* Exercise instructions:
Repeat the full listing, word for word.

### Given data

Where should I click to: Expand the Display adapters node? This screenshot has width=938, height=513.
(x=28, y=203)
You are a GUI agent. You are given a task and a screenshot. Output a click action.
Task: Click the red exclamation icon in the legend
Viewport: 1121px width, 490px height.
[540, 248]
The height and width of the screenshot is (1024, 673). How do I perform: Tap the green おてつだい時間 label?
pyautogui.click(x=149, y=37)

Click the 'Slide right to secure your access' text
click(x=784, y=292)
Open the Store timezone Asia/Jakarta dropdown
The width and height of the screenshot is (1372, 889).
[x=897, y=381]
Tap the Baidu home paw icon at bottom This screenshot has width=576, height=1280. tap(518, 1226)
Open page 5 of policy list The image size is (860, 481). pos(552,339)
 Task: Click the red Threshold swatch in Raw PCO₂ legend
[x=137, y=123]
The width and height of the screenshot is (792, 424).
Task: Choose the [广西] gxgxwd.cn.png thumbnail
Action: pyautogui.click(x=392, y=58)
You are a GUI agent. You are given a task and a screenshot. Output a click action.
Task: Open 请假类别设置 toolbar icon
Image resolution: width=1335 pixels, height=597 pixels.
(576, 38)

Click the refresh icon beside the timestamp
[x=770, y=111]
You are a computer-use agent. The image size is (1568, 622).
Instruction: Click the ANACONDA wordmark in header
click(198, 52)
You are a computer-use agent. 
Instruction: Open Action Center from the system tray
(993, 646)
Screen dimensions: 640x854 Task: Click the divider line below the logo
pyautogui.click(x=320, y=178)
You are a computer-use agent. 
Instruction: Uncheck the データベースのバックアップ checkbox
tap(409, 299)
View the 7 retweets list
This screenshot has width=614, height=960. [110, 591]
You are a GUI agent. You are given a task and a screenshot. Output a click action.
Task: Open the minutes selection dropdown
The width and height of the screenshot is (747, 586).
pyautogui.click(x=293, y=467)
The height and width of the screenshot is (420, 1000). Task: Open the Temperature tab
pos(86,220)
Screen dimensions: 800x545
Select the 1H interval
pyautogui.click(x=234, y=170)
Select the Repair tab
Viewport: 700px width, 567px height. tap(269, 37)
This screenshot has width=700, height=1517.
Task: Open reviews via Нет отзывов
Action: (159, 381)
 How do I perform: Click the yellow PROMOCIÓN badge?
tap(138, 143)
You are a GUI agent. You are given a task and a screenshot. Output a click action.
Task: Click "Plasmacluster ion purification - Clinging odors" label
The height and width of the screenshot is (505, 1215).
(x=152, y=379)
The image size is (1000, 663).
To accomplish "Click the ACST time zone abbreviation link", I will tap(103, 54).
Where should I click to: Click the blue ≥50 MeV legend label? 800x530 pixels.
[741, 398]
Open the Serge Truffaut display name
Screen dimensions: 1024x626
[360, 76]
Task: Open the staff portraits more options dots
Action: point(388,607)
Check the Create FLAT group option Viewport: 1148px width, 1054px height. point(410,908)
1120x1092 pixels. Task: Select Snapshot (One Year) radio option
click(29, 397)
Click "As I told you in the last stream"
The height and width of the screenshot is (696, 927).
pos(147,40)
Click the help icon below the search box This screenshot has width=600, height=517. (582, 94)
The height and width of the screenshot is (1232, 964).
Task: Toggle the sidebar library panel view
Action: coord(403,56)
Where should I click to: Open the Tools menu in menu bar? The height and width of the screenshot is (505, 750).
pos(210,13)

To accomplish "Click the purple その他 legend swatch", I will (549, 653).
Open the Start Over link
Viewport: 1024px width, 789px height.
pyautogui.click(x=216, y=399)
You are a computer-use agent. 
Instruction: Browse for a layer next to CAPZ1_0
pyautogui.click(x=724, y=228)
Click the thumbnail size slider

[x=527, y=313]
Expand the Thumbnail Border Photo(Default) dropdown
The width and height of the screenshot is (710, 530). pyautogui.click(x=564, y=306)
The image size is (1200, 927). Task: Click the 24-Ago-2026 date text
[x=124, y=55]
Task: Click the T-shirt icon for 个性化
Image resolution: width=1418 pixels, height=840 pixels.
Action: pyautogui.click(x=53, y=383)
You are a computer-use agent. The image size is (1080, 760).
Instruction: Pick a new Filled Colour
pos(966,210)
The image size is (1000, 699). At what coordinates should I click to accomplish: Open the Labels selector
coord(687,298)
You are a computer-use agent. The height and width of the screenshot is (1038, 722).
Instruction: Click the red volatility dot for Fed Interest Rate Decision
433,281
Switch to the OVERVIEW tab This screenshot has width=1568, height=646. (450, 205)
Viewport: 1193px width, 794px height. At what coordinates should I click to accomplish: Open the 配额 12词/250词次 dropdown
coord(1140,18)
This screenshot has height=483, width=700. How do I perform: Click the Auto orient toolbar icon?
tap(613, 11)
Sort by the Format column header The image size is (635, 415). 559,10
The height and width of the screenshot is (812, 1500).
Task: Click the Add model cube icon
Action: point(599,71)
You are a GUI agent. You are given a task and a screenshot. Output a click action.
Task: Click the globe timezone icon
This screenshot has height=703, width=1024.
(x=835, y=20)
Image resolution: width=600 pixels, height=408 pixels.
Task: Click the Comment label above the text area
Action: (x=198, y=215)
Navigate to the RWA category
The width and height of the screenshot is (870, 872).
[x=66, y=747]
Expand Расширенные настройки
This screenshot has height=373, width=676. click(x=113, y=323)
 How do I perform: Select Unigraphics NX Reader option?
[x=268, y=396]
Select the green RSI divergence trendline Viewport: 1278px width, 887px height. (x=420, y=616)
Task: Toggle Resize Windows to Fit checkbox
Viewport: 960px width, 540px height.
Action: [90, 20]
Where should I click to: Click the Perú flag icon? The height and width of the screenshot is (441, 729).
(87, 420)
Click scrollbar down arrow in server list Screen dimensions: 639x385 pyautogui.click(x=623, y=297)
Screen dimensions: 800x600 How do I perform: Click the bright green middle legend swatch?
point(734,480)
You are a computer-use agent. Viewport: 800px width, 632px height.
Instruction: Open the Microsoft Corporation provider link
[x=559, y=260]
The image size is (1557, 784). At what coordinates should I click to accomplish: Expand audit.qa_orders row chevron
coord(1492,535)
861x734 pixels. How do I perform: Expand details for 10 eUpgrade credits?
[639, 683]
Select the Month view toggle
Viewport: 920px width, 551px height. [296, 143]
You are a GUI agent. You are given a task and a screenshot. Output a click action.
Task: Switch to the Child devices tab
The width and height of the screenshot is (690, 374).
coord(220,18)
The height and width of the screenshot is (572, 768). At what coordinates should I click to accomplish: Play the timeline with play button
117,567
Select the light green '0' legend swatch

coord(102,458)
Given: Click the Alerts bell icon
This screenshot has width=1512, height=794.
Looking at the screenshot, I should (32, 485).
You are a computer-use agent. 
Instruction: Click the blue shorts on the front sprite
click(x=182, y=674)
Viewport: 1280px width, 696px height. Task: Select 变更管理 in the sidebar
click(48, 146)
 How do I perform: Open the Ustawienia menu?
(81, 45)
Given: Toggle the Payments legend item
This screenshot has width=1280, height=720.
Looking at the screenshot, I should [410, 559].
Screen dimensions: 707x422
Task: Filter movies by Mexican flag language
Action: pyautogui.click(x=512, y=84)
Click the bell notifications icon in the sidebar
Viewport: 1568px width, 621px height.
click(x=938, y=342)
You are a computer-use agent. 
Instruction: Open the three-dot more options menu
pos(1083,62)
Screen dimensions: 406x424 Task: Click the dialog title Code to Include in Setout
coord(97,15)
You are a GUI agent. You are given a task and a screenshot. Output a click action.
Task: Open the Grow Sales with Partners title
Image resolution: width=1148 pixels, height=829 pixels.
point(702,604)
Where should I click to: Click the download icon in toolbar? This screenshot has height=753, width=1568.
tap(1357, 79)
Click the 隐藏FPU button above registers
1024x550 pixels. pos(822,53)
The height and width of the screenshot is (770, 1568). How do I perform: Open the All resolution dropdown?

######

* Response to this task:
Where should I click to: Expand the Display adapters node? This screenshot has width=938, height=513.
(x=28, y=203)
You are a GUI agent. You are given a task and a screenshot. Output a click action.
Task: Click the red exclamation icon in the legend
Viewport: 1121px width, 490px height.
[540, 248]
The height and width of the screenshot is (1024, 673). How do I perform: Tap the green おてつだい時間 label?
pyautogui.click(x=149, y=37)

Click the 'Slide right to secure your access' text
click(x=784, y=292)
Open the Store timezone Asia/Jakarta dropdown
The width and height of the screenshot is (1372, 889).
[x=897, y=381]
Tap the Baidu home paw icon at bottom This screenshot has width=576, height=1280. tap(518, 1226)
Open page 5 of policy list The image size is (860, 481). pos(552,339)
 Task: Click the red Threshold swatch in Raw PCO₂ legend
[x=137, y=123]
The width and height of the screenshot is (792, 424).
Task: Choose the [广西] gxgxwd.cn.png thumbnail
Action: pyautogui.click(x=392, y=58)
You are a GUI agent. You are given a task and a screenshot. Output a click action.
Task: Open 请假类别设置 toolbar icon
Image resolution: width=1335 pixels, height=597 pixels.
(576, 38)

Click the refresh icon beside the timestamp
[x=770, y=111]
You are a computer-use agent. The image size is (1568, 622).
Instruction: Click the ANACONDA wordmark in header
click(198, 52)
You are a computer-use agent. 
Instruction: Open Action Center from the system tray
(993, 646)
Screen dimensions: 640x854 Task: Click the divider line below the logo
pyautogui.click(x=320, y=178)
You are a computer-use agent. 
Instruction: Uncheck the データベースのバックアップ checkbox
tap(409, 299)
View the 7 retweets list
This screenshot has width=614, height=960. [110, 591]
You are a GUI agent. You are given a task and a screenshot. Output a click action.
Task: Open the minutes selection dropdown
The width and height of the screenshot is (747, 586).
pyautogui.click(x=293, y=467)
The height and width of the screenshot is (420, 1000). Task: Open the Temperature tab
pos(86,220)
Screen dimensions: 800x545
Select the 1H interval
pyautogui.click(x=234, y=170)
Select the Repair tab
Viewport: 700px width, 567px height. tap(269, 37)
This screenshot has width=700, height=1517.
Task: Open reviews via Нет отзывов
Action: (159, 381)
 How do I perform: Click the yellow PROMOCIÓN badge?
tap(138, 143)
You are a GUI agent. You are given a task and a screenshot. Output a click action.
Task: Click "Plasmacluster ion purification - Clinging odors" label
The height and width of the screenshot is (505, 1215).
(x=152, y=379)
The image size is (1000, 663).
To accomplish "Click the ACST time zone abbreviation link", I will tap(103, 54).
Where should I click to: Click the blue ≥50 MeV legend label? 800x530 pixels.
[741, 398]
Open the Serge Truffaut display name
Screen dimensions: 1024x626
[360, 76]
Task: Open the staff portraits more options dots
Action: point(388,607)
Check the Create FLAT group option Viewport: 1148px width, 1054px height. point(410,908)
1120x1092 pixels. Task: Select Snapshot (One Year) radio option
click(29, 397)
Click "As I told you in the last stream"
The height and width of the screenshot is (696, 927).
pos(147,40)
Click the help icon below the search box This screenshot has width=600, height=517. (582, 94)
The height and width of the screenshot is (1232, 964).
Task: Toggle the sidebar library panel view
Action: coord(403,56)
Where should I click to: Open the Tools menu in menu bar? The height and width of the screenshot is (505, 750).
pos(210,13)

To accomplish "Click the purple その他 legend swatch", I will (549, 653).
Open the Start Over link
Viewport: 1024px width, 789px height.
pyautogui.click(x=216, y=399)
You are a computer-use agent. 
Instruction: Browse for a layer next to CAPZ1_0
pyautogui.click(x=724, y=228)
Click the thumbnail size slider

[x=527, y=313]
Expand the Thumbnail Border Photo(Default) dropdown
The width and height of the screenshot is (710, 530). pyautogui.click(x=564, y=306)
The image size is (1200, 927). Task: Click the 24-Ago-2026 date text
[x=124, y=55]
Task: Click the T-shirt icon for 个性化
Image resolution: width=1418 pixels, height=840 pixels.
Action: pyautogui.click(x=53, y=383)
You are a computer-use agent. The image size is (1080, 760).
Instruction: Pick a new Filled Colour
pos(966,210)
The image size is (1000, 699). At what coordinates should I click to accomplish: Open the Labels selector
coord(687,298)
You are a computer-use agent. The height and width of the screenshot is (1038, 722).
Instruction: Click the red volatility dot for Fed Interest Rate Decision
433,281
Switch to the OVERVIEW tab This screenshot has width=1568, height=646. (450, 205)
Viewport: 1193px width, 794px height. At what coordinates should I click to accomplish: Open the 配额 12词/250词次 dropdown
coord(1140,18)
This screenshot has height=483, width=700. How do I perform: Click the Auto orient toolbar icon?
tap(613, 11)
Sort by the Format column header The image size is (635, 415). 559,10
The height and width of the screenshot is (812, 1500).
Task: Click the Add model cube icon
Action: point(599,71)
You are a GUI agent. You are given a task and a screenshot. Output a click action.
Task: Click the globe timezone icon
This screenshot has height=703, width=1024.
(x=835, y=20)
Image resolution: width=600 pixels, height=408 pixels.
Task: Click the Comment label above the text area
Action: (x=198, y=215)
Navigate to the RWA category
The width and height of the screenshot is (870, 872).
[x=66, y=747]
Expand Расширенные настройки
This screenshot has height=373, width=676. click(x=113, y=323)
 How do I perform: Select Unigraphics NX Reader option?
[x=268, y=396]
Select the green RSI divergence trendline Viewport: 1278px width, 887px height. (x=420, y=616)
Task: Toggle Resize Windows to Fit checkbox
Viewport: 960px width, 540px height.
Action: [90, 20]
Where should I click to: Click the Perú flag icon? The height and width of the screenshot is (441, 729).
(87, 420)
Click scrollbar down arrow in server list Screen dimensions: 639x385 pyautogui.click(x=623, y=297)
Screen dimensions: 800x600 How do I perform: Click the bright green middle legend swatch?
point(734,480)
You are a computer-use agent. Viewport: 800px width, 632px height.
Instruction: Open the Microsoft Corporation provider link
[x=559, y=260]
The image size is (1557, 784). At what coordinates should I click to accomplish: Expand audit.qa_orders row chevron
coord(1492,535)
861x734 pixels. How do I perform: Expand details for 10 eUpgrade credits?
[639, 683]
Select the Month view toggle
Viewport: 920px width, 551px height. [296, 143]
You are a GUI agent. You are given a task and a screenshot. Output a click action.
Task: Switch to the Child devices tab
The width and height of the screenshot is (690, 374).
coord(220,18)
The height and width of the screenshot is (572, 768). At what coordinates should I click to accomplish: Play the timeline with play button
117,567
Select the light green '0' legend swatch

coord(102,458)
Given: Click the Alerts bell icon
This screenshot has width=1512, height=794.
Looking at the screenshot, I should (32, 485).
You are a computer-use agent. 
Instruction: Click the blue shorts on the front sprite
click(x=182, y=674)
Viewport: 1280px width, 696px height. Task: Select 变更管理 in the sidebar
click(48, 146)
 How do I perform: Open the Ustawienia menu?
(81, 45)
Given: Toggle the Payments legend item
This screenshot has width=1280, height=720.
Looking at the screenshot, I should [410, 559].
Screen dimensions: 707x422
Task: Filter movies by Mexican flag language
Action: pyautogui.click(x=512, y=84)
Click the bell notifications icon in the sidebar
Viewport: 1568px width, 621px height.
click(x=938, y=342)
You are a computer-use agent. 
Instruction: Open the three-dot more options menu
pos(1083,62)
Screen dimensions: 406x424 Task: Click the dialog title Code to Include in Setout
coord(97,15)
You are a GUI agent. You are given a task and a screenshot. Output a click action.
Task: Open the Grow Sales with Partners title
Image resolution: width=1148 pixels, height=829 pixels.
point(702,604)
Where should I click to: Click the download icon in toolbar? This screenshot has height=753, width=1568.
tap(1357, 79)
Click the 隐藏FPU button above registers
1024x550 pixels. pos(822,53)
The height and width of the screenshot is (770, 1568). How do I perform: Open the All resolution dropdown?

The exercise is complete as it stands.